Two and a half hours ago, she called me – and woke me up – to ask if I could pick her up at home on my way to the office for our 0800 staff call. Naively, I thought it was just because her car wouldn't start or was in for maintenance or something. "No, Harm," she said in a voice that sent shivers down my spine for more than one reason, "I'm going TAD and the admiral wants you to take me to Andrews."
Maybe it was the tone of her voice, or maybe that odd connection she and I have, but I knew her destination immediately. "Iraq?"
I could see her nod in my mind. "Yeah. But mostly Centcom in Qatar," she hastened to reassure me, or to try, at least.
"I'm going with you," I declared to her, knowing even as I said it that it couldn't be a promise because I couldn't keep it.
Mac's silvery laugh almost made me smile. "Not likely, Flyboy. The powers that be asked for me by name, apparently, and before you ask, Webb had nothing to do with it."

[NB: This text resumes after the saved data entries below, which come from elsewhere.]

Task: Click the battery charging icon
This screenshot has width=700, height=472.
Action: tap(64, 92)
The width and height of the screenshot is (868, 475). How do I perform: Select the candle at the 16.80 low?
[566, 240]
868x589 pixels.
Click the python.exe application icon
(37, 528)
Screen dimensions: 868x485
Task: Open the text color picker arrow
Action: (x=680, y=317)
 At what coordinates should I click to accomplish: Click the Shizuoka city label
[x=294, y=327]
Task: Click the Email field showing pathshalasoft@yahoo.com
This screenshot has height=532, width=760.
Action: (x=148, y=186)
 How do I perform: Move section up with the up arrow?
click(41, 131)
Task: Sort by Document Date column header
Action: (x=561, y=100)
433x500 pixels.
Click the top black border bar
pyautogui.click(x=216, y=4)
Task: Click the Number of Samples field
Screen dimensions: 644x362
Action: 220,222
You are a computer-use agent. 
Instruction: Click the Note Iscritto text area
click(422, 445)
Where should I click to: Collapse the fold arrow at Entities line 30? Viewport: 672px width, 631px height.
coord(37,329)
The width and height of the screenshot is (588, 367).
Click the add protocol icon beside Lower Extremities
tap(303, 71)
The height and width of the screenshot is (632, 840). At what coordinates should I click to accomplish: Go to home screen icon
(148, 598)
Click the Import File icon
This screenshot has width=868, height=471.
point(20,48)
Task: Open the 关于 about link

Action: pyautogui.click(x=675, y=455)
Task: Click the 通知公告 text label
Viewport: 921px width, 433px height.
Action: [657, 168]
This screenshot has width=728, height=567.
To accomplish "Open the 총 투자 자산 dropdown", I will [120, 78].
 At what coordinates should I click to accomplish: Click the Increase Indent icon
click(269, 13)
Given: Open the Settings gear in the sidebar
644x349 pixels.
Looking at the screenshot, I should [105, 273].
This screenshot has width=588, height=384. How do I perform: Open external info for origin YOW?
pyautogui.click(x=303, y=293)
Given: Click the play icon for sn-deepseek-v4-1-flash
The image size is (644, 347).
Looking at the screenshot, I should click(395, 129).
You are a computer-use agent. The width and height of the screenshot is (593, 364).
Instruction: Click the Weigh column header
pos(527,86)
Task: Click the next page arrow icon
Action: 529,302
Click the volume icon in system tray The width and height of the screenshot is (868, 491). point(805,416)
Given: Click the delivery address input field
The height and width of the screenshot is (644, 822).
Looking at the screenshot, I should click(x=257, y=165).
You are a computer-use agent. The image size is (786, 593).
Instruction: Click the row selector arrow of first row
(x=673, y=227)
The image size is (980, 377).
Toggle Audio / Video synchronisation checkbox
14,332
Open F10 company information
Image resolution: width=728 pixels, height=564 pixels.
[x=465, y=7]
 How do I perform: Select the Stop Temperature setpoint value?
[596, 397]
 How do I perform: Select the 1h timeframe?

I'm actually convinced that our favorite CIA liaison is cowering behind another agency to avoid my wrath, but Mac went on then to remind me that doing anything stupid like disobeying a direct order and following her would be detrimental to my career. "But flattering in its own warped way. 0740, Harm, and not a minute later."
I was there at 0738 to find her waiting on her front steps with her sea bag packed; it's two hours later and we're alone in what passes for the VIP departure lounge at Andrews Air Force Base. It is Monday, 24 March 2003 and I am an emotional wreck.
"Mac. Sarah. I…" I don't cry and I almost never have a problem saying what's on my mind, but this woman regularly reduces me to both tears and speechlessness. Instead, heedless of the fact that we're both in uniform, I pull her exquisite form more tightly against me, wishing we could just melt together so we never have to be apart again.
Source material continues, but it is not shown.